**Okuma metni**
Fethullahçı ve liboş basın bu konuya çok sevindi. Ama Abdullah gül'ün "2 sayfa 9 maddelik" gizli hizmet sözleşmesi üzerine, beş yıldır İşçi Partisi ve Aydınlık dergisi dışında hiçbir parti ve hiçbir yayın organı tek satır söz etmiyor.
Ne zamana kadar?
Bugün BOP Eşbaşkanı kimliği nasıl büyük bir utanç haline gelmişse, hiç kuşkunuz olmasın çok yakın zamanda o "2 sayfa 9 maddelik gizli anlaşma"yı yapan da, başını kaldırıp yurttaşlarının yüzüne bakamayacaktır.
Aydınlık, bu sayısında "2 sayfa 9 maddelik" o "gizli anlaşma"nın içeriğini bir kez daha ilan ediyor.
İşte Vatan gazetesi!
İşte o gazetenin başlık üzerinden verdiği itiraf!
Bütün kanıtlar belgeli!
İşte Abdullah Gül ile o görüşmeyi yapan Sedat Sertoğlu.
Tanıklar da yaşıyor!
Abdullah Gül, bu haberi beş yıl önce okumuş ve kabul etmiş.

**Yapılacak görevler**
1/ Gizli anlaşmayla ilgili metne göre şu soruları yanıtla:
(a) İşçi Partisi ve Aydınlık dergisi dışında kimsenin söz etmediği süre kaç yıldır?
(b) Abdullah Gül ile görüşmeyi yapan kişi kimdir?
(c) Gizli anlaşma kaç sayfa ve kaç maddeden oluşuyor?
2/ Gizli anlaşmayla ilgili metinden "Fethullahçı ve liboş" sözlerinin geçtiği yerden başlayıp "Tanıklar da yaşıyor!" sözlerinden sonra durarak bölümü aynen yazıya geçir.
3/ Gizli anlaşmayla ilgili metni kaldığı yerden sürdür.
Aşağıdaki satırların gizli anlaşmayla ilgili metinle hiçbir bağı yoktur.

**Veri kümesi**

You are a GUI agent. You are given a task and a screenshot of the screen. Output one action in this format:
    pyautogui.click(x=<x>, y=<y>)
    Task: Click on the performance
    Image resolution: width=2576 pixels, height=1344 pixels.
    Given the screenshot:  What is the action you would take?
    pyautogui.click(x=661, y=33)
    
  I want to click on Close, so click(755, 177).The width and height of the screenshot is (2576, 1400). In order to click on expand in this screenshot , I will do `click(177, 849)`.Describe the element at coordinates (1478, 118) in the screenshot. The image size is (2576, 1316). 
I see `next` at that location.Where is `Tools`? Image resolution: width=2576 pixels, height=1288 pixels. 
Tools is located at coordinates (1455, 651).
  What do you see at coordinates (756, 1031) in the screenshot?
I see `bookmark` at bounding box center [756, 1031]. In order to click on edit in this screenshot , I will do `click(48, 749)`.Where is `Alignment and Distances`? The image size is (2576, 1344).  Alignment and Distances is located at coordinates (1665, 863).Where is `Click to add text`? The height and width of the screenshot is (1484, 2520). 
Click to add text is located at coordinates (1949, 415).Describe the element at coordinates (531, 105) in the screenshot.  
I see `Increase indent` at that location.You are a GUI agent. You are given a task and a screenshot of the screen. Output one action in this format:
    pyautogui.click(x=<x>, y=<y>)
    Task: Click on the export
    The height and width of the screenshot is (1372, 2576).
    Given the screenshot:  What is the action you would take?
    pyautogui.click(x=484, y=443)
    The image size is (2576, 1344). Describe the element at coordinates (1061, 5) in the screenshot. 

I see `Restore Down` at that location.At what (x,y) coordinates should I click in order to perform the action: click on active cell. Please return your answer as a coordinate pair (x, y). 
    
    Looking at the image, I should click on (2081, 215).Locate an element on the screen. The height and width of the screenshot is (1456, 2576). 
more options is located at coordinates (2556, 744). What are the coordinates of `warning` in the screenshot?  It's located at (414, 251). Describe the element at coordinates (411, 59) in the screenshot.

**Görev yanıtları**
1/
(a) Beş yıl.
(b) Sedat Sertoğlu.
(c) 2 sayfa, 9 madde.

2/
Fethullahçı ve liboş basın bu konuya çok sevindi. Ama Abdullah gül'ün "2 sayfa 9 maddelik" gizli hizmet sözleşmesi üzerine, beş yıldır İşçi Partisi ve Aydınlık dergisi dışında hiçbir parti ve hiçbir yayın organı tek satır söz etmiyor.
Ne zamana kadar?
Bugün BOP Eşbaşkanı kimliği nasıl büyük bir utanç haline gelmişse, hiç kuşkunuz olmasın çok yakın zamanda o "2 sayfa 9 maddelik gizli anlaşma"yı yapan da, başını kaldırıp yurttaşlarının yüzüne bakamayacaktır.
Aydınlık, bu sayısında "2 sayfa 9 maddelik" o "gizli anlaşma"nın içeriğini bir kez daha ilan ediyor.
İşte Vatan gazetesi!
İşte o gazetenin başlık üzerinden verdiği itiraf!
Bütün kanıtlar belgeli!
İşte Abdullah Gül ile o görüşmeyi yapan Sedat Sertoğlu.
Tanıklar da yaşıyor!

3/
Ve işte o gizli sözleşmenin içeriği üzerine beş yıldır yaptığımız açıklamalar.
Daha önemlisi beş yıldır yürütülen uygulama. Beş yıl önce açıkladığımız maddeler bir bir hayata geçirildi.
Gizli Anlaşma'nın her maddesi, her satırı bir ihanetin kanıtıdır! Üstelik uygulanmış. Uygulanıyor.
Abdullah Gül, o 2 sayfanın her satırının hesabını vermek zorundadır.
Abdullah Gül, o 9 maddenin tek tek her maddesinin hesabını vermek durumundadır.
Meclis, diğer partiler, yargı ve diğer devlet organları görevlerini yapmıyor olabilir. Ancak Millet, Abdullah Gül'ün açıklamasını bekliyor.
İşçi Partisi, bu gizli anlaşmanın peşini bırakmayacaktır.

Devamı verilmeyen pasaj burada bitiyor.